■ Dataset ■

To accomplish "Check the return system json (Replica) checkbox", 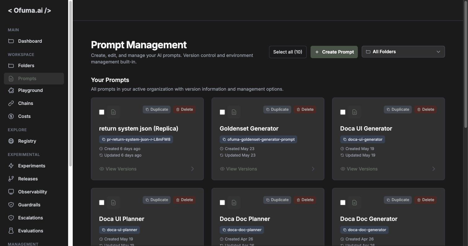I will click(x=102, y=112).
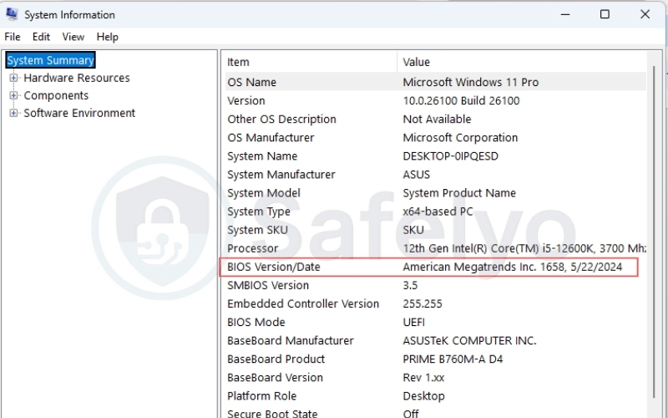Open the Edit menu

(x=41, y=37)
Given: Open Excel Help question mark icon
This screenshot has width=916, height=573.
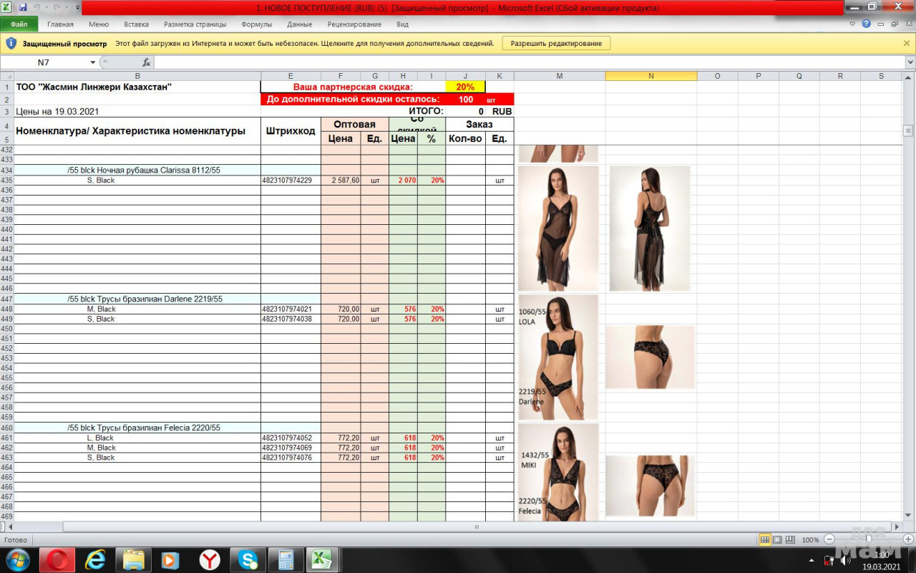Looking at the screenshot, I should pyautogui.click(x=866, y=24).
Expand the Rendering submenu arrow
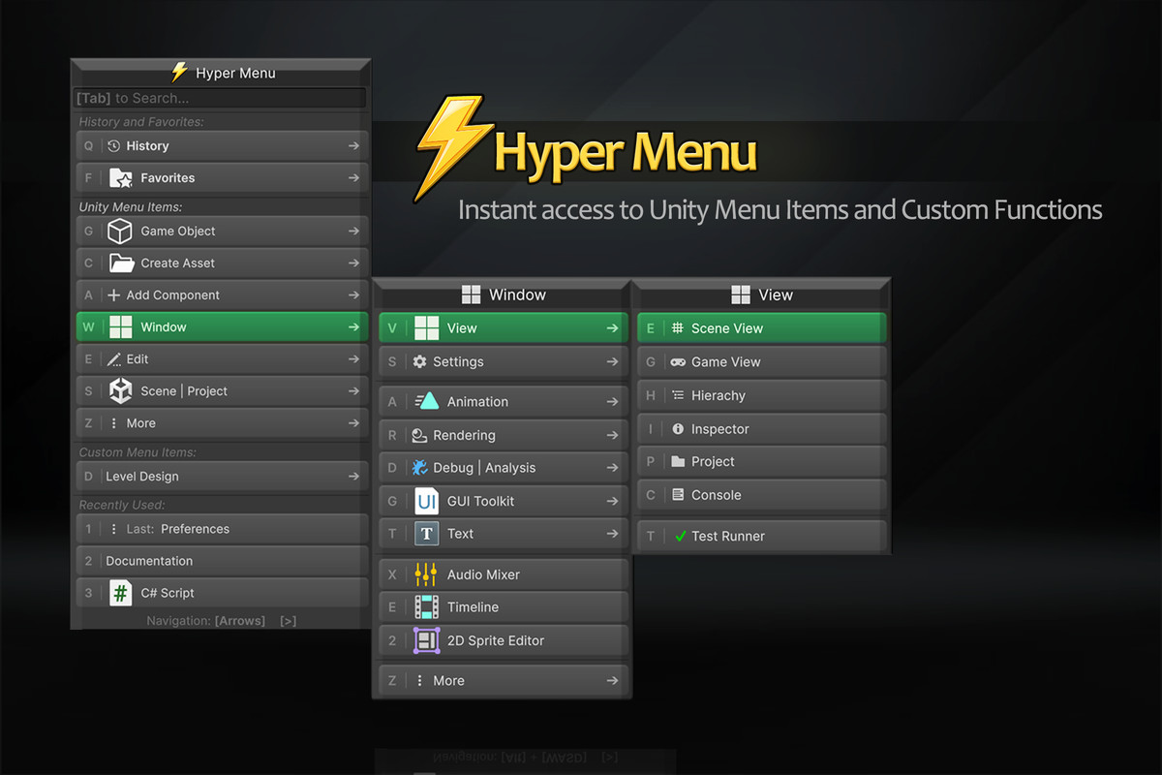 (612, 436)
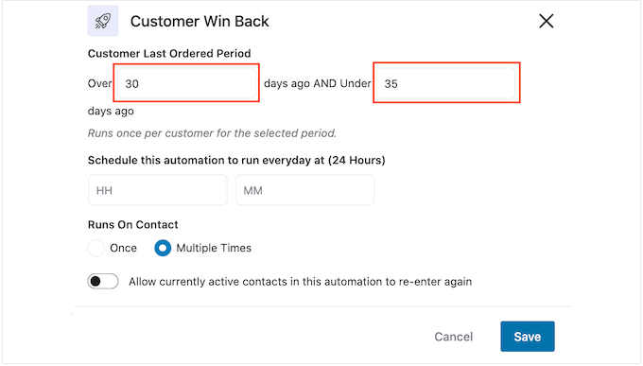Focus the Under days field showing 35
Image resolution: width=643 pixels, height=366 pixels.
pyautogui.click(x=445, y=83)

■ Exercise goal ■
Keeping pictures out, repeat exactly the lines from the one containing "Given: Open Excel Help question mark icon" through the end of the listing.

■ Answer to the problem ■
Given: Open Excel Help question mark icon
This screenshot has width=916, height=573.
Looking at the screenshot, I should pyautogui.click(x=866, y=24).
Expand the Rendering submenu arrow
 (612, 436)
Focus the Under days field showing 35
Image resolution: width=643 pixels, height=366 pixels.
pyautogui.click(x=445, y=83)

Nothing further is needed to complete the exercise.